KOMPAS.com - Pemerintahan Orde Baru yang berkuasa selama 32 tahun di Indonesia, runtuh pada tahun 1998. Kemarahan rakyat dan gerakan mahasiswa memaksa Soeharto turun dari jabatannya.
Kejatuhan rezim ini bukan disebabkan oleh satu faktor tunggal, melainkan akumulasi dari berbagai faktor yang saling terkait.
Seperti korupsi, kolusi, dan nepotisme keluarga dan kroni-kroninya, serta otoritarianisme pemerintahan militeristik Soeharto.
Baca juga: Hari Ini dalam Sejarah: Soeharto Lengser, Akhir Kisah Orde Baru
Berikut beberapa faktor yang menjadi penyebab jatuhnya pemerintahan Orde Baru:
1. Penyimpangan UUD 45 dan Pancasila
Dikutip dari Kompas.com, runtuhnya rezim Orde Baru semata-mata tidak hanya karena krisis ekonomi yang melanda bangsa Indonesia.
Jatuhnya rezim Orde Baru diprakondisikan dan didahului dengan runtuhnya ideologi yang mengawalnya.

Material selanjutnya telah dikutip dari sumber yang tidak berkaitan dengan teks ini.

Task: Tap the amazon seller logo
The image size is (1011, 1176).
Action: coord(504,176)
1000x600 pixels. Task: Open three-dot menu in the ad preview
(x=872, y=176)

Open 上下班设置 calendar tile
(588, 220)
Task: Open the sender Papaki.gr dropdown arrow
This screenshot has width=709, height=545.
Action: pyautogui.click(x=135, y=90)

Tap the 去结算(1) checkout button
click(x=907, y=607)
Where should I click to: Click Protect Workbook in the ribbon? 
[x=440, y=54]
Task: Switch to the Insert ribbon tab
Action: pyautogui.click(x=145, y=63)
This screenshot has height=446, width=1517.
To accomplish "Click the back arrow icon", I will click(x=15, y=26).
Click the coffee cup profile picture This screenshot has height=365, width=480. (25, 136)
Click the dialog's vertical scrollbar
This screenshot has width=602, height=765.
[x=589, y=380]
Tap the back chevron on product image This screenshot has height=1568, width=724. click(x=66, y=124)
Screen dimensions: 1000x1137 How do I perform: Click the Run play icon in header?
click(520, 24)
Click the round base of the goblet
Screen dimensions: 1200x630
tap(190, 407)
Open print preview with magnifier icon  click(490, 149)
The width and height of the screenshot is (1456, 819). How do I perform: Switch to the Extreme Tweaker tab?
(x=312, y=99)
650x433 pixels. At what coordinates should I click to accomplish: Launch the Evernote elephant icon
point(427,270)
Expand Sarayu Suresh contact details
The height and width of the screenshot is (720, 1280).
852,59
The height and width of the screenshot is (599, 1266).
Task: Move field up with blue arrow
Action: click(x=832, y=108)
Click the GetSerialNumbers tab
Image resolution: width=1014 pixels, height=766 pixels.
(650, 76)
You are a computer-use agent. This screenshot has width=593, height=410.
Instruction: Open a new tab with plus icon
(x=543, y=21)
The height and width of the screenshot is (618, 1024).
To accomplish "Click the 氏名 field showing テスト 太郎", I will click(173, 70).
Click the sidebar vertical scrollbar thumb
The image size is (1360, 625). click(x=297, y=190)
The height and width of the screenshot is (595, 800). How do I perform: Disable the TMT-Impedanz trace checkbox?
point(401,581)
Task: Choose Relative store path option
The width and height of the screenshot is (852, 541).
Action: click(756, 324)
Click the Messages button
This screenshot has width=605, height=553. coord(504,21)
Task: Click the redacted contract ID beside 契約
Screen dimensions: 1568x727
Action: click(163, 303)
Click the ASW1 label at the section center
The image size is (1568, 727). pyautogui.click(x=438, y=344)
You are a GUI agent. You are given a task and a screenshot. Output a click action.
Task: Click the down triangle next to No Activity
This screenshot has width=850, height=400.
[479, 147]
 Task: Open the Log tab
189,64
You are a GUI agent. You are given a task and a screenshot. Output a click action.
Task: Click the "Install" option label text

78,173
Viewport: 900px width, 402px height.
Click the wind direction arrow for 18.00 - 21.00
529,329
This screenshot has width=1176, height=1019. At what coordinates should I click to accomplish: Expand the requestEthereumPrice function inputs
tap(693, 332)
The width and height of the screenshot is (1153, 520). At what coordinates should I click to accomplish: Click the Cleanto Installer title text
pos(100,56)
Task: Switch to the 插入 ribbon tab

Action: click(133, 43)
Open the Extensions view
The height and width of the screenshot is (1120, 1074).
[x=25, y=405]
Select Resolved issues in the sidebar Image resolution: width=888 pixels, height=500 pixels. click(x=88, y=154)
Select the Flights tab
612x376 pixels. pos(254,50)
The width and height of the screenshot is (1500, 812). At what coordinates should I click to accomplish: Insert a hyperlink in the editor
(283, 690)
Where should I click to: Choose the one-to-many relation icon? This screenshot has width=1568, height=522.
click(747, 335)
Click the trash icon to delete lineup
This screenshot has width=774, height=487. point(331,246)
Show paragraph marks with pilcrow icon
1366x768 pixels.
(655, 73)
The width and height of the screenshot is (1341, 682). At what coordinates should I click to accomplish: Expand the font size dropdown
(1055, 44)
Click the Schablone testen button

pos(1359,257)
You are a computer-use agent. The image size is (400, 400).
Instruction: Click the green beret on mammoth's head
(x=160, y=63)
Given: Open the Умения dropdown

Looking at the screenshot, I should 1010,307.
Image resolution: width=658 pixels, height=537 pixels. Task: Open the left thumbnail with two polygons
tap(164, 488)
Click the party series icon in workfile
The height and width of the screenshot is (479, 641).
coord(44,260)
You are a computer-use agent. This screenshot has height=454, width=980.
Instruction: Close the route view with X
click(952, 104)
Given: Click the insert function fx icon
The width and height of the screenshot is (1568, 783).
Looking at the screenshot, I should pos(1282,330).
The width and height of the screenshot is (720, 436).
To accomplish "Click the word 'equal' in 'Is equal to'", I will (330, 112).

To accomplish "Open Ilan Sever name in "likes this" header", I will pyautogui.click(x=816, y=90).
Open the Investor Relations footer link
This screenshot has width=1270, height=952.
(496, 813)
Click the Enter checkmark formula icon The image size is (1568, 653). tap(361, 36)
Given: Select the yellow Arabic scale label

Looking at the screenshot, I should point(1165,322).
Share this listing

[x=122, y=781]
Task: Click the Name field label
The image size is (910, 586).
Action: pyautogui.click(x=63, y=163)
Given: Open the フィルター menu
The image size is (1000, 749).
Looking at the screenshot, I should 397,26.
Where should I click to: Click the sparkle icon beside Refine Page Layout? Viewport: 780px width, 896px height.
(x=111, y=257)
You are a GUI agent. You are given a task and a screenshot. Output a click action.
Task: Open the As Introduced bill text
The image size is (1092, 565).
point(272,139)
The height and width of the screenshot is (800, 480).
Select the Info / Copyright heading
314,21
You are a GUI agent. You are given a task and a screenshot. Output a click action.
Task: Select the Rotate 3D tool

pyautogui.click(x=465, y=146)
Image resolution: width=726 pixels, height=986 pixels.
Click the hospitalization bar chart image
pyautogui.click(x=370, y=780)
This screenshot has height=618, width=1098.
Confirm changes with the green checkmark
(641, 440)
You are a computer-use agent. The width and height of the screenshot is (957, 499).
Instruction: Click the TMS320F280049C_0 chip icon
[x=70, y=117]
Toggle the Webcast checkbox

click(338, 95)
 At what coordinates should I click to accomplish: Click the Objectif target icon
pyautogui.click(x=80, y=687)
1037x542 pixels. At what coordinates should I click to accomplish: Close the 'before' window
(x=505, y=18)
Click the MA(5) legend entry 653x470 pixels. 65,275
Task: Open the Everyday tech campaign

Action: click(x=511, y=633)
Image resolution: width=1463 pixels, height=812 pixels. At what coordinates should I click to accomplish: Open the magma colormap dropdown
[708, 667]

Ideologi Pancasila yang sejatinya bersifat luhur dan mulia, namun oleh rezim Suharto diselewengkan menjadi alat legitimasi.
Dalam perkembangannya fungsi ideologi sebagai alat legitimasi sudah tidak efektif lagi.
Selain itu, sistem perekonomian yang diklaim dijalankan dengan asas demokrasi ekonomi, namun kenyataannya hanya dikuasai sebagian orang.
Di era orde baru, perekonomian justru dikuasai oleh konglomerat dan terjadi monopoli ekonomi.
Dengan kata lain sistem perekonomian yang dijalankan di Indonesia merupakan sistem kapitalis.
Baca juga: Di Mana Soeharto Saat Soekarno Bacakan Proklamasi Kemerdekaan RI?
2. Krisis politik dan maraknya KKN
Krisis politik Orde Baru merupakan puncak dari berbagai kebijakan politik yang diterapkan pemerintahan Presiden Soeharto.
Dikutip dari Intisari, selama era Orde Baru berjalan, diterapkan kebijakan-kebijakan politik, yang diwarnai berbagai penyelewengan seperti korupsi, kolusi, dan nepotisme (KKN).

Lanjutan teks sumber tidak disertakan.